Irã diz que negociações sobre Ormuz com Omã continuam; Catar pede consenso
O Irã afirmou, nesta terça-feira (4), que as discussões com Omã acerca das rotas seguras no Estreito de Ormuz estão em andamento, enquanto o Catar defende a liberdade de navegação e a busca por consenso entre os países da região em relação a futuros acordos que regulem essa importante passagem marítima.
O porta-voz do Ministério das Relações Exteriores do Irã, Esmaeil Baghaei, afirmou que as conversas entre o Irã e Omã — os dois países que fazem fronteira com o estreito — têm como foco estabelecer rotas seguras para embarcações entrarem e saírem, garantindo ao mesmo tempo os direitos soberanos e os interesses de segurança nacional de ambas as nações, conforme relatado pela agência de notícias estatal iraniana IRNA.
“O Irã está colaborando com Omã para desenvolver os mecanismos necessários para acordos futuros que regulem o tráfego marítimo por essa via estratégica”, disse Baghaei.

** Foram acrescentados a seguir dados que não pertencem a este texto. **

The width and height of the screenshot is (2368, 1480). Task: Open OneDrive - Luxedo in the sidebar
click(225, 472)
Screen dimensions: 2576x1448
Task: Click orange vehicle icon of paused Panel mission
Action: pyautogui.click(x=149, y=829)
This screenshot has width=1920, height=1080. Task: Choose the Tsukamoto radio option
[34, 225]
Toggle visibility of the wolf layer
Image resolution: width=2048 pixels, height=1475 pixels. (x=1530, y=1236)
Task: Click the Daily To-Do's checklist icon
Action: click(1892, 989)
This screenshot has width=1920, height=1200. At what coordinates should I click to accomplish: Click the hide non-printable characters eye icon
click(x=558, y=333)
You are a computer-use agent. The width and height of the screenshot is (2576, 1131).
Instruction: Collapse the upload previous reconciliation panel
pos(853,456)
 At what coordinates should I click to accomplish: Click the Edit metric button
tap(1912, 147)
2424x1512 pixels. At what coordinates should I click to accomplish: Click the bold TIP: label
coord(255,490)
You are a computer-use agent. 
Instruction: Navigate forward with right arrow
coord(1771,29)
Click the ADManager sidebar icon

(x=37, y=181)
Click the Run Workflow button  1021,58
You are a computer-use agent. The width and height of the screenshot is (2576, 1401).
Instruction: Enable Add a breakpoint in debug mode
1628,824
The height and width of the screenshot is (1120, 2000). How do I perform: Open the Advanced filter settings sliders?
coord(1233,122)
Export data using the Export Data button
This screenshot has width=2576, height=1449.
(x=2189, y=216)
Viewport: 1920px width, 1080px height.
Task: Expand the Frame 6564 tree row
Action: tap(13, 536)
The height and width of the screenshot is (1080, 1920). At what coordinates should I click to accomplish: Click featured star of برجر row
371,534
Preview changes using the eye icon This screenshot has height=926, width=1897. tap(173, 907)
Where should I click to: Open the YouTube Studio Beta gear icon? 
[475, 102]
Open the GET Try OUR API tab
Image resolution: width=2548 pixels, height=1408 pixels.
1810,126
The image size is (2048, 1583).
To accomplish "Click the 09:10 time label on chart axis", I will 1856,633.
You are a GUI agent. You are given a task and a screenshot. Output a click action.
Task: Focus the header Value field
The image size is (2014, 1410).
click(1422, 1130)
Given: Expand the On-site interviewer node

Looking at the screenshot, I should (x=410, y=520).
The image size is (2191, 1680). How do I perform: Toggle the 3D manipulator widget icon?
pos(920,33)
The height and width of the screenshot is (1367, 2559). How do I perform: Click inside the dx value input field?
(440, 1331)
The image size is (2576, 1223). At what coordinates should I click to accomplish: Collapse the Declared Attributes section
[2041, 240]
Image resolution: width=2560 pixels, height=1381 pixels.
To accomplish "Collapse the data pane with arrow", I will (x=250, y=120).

Ele acrescentou que as negociações estão sendo bem recebidas tanto em termos técnicos quanto políticos.
Em outra frente, o porta-voz do Ministério das Relações Exteriores do Catar, Majed al-Ansari, afirmou na terça-feira que a liberdade de navegação no estreito deve ser preservada à luz do direito internacional.
Ele enfatizou que a passagem não deve ser usada para objetivos políticos ou interesses unilaterais, e que qualquer acordo futuro deve contar com a aprovação de todos os países da região envolvidos.
Al-Ansari também informou que Catar, Omã e Paquistão estão trabalhando para facilitar o diálogo entre Irã e Estados Unidos, embora ainda não tenha sido alcançado um acordo definitivo.
“Os esforços para a redução das tensões e a busca por uma solução diplomática continuam em andamento”, declarou ele.
O gabinete do emir do Catar, xeique Tamim bin Hamad Al Thani, comunicou posteriormente, na terça-feira (4), que ele recebeu uma ligação do presidente dos EUA, Donald Trump, e que discutiram maneiras de diminuir as tensões e superar as diferenças entre os Estados Unidos e o Irã. O gabinete do emir não forneceu detalhes.
Entenda a situação do Estreito de Ormuz
O Irã interrompeu a maior parte do tráfego marítimo no Estreito de Ormuz, enquanto os EUA mantêm um bloqueio a embarcações e portos relacionados ao Irã.
Teerã há muito tempo busca controlar o Estreito de Ormuz, que, segundo o país, deve ser compartilhado com Omã, do lado oposto. No entanto, os iranianos rejeitaram na semana passada uma proposta de Omã que contemplava supervisão compartilhada e a cobrança de taxas voluntárias das embarcações.
Os Houthis do Iêmen, alinhados com o Irã, também impuseram um bloqueio naval à Arábia Saudita no Mar Vermelho, restringindo ainda mais as rotas de exportação de petróleo.
A Organização Marítima Internacional das Nações Unidas informou que ocorreram pelo menos 17 mortes de marinheiros em 64 incidentes no Estreito de Ormuz desde o início da guerra, em 28 de fevereiro.
Estes números se somam ao total de 50 mortos e 500 feridos anunciado pelo governo iraniano devido a ataques dos EUA desde o recrudescimento das hostilidades no final de junho, antes de o Irã relatar que um ataque dos EUA em Qeshm, no final de julho, resultou na morte de um casal e seu filho de 2 anos.
No total, o Irã registrou mais de 3.400 mortes desde o início da guerra em 28 de fevereiro, enquanto os Estados Unidos relataram 18 militares mortos.